Los mariscadores, que repueblan el estuario con 60.000 almejas, lamentan que sigue habiendo una "baja densidad" de moluscos

08.06.2016 | 04:26
José Estrada echa las semillas de almeja en el lecho de la ría mientras Ángel Fernández prepara el sustrato con un rastrillo.

En la ría de Villaviciosa crecen desde ayer 60.000 nuevos ejemplares de almeja fina que se encargaron de sembrar los mariscadores y con los que el Principado repuebla el estuario, cerrado al marisqueo desde hace más de cuatro años por contaminación bacteriana. Desde 2006, la Consejería de Desarrollo Rural y Recursos Naturales, a través de la Dirección General de Pesca Marítima, ha liberado dos millones de ejemplares, que proceden del Centro de Experimentación Pesquera, ubicado en Castropol. Tienen, aproximadamente, un año y una talla de 8 a 14 milímetros.

Así y todo los ánimos siguen bajos. El responsable del departamento de Acuicultura de la Dirección General de Pesca Marítima, Pepe Carrasco, reconoce que los últimos análisis han dado peores resultados. Explica que suele ocurrir "a medida que empieza a calentar el agua y hay menos lluvias", porque aumenta la concentración de la bacteria É.coli. En los últimos meses, el 80% de las análiticas eran adecuadas porque no superaban el límite de los 4.600 É.coli por cada 100 gramos de carne de molusco, pero ahora ese porcentaje ha bajado al 70%. Para volver a pescar tiene que haber "un grado de cumplimiento del 90%", detalla.

Así que los mariscadores, que cada vez son menos, están desmoralizados después de más de cuatro años cruzados de brazos. Sólo pueden pescar cebo y se quejan de la fuerte competencia que les están haciendo los pescadores deportivos, que ahora pueden capturar hasta 250 gramos y se están quedando con clientes, denuncia José Estrada. "Sigue habiendo poca cantidad de almeja y de navaja. Hay de distintos tamaños, pero la densidad es baja", lamenta Andrés Pérez. Agrega que, más que la contaminación por É.coli, les preocupan "otras sustancias que se vierten a la ría", que no es la primera vez que arrasan las poblaciones de moluscos. "La ría tiene que mejorar, mucha gente vive de ella, aunque cada vez menos", afirma el guardapesca, Iván Rebollar.
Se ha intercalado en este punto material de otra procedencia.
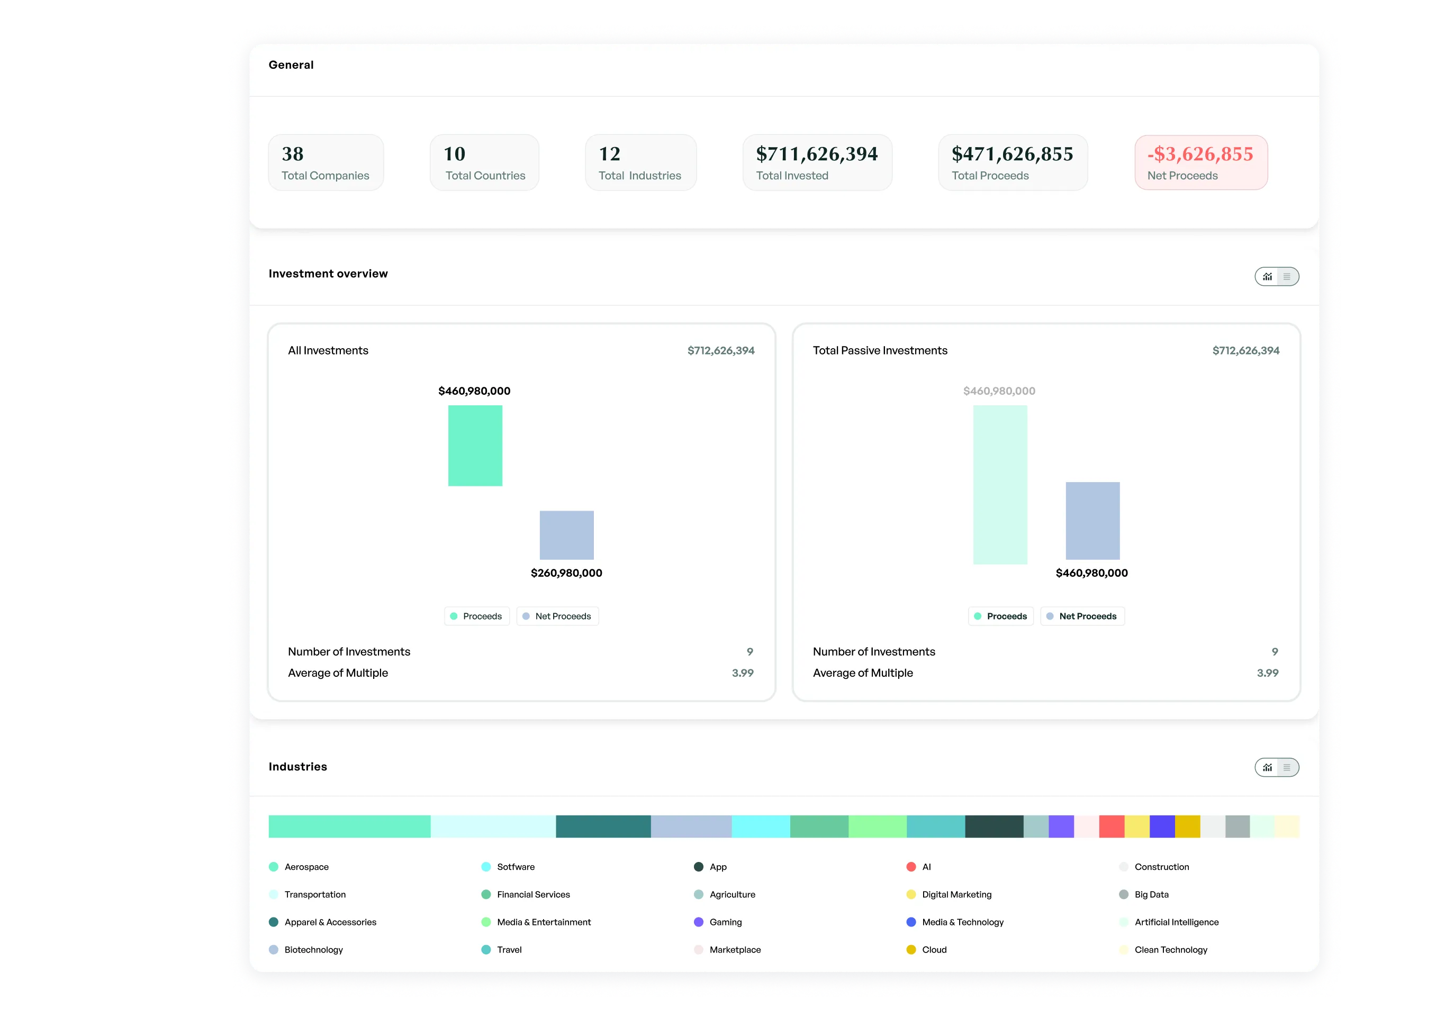Click the Travel legend dot
Viewport: 1454px width, 1017px height.
(486, 950)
Mientras la situación mejora, el Principado ha puesto en marcha tres parques de seguimiento de repoblación para ver la evolución -crecimiento y supervivencia- de las almejas, realizando muestreos bimestrales y dejando la malla de protección durante un año. Además, se sembró en otros 40 metros cuadrados para que las almejas se distribuyan por el resto de la ría, explicó Carrasco.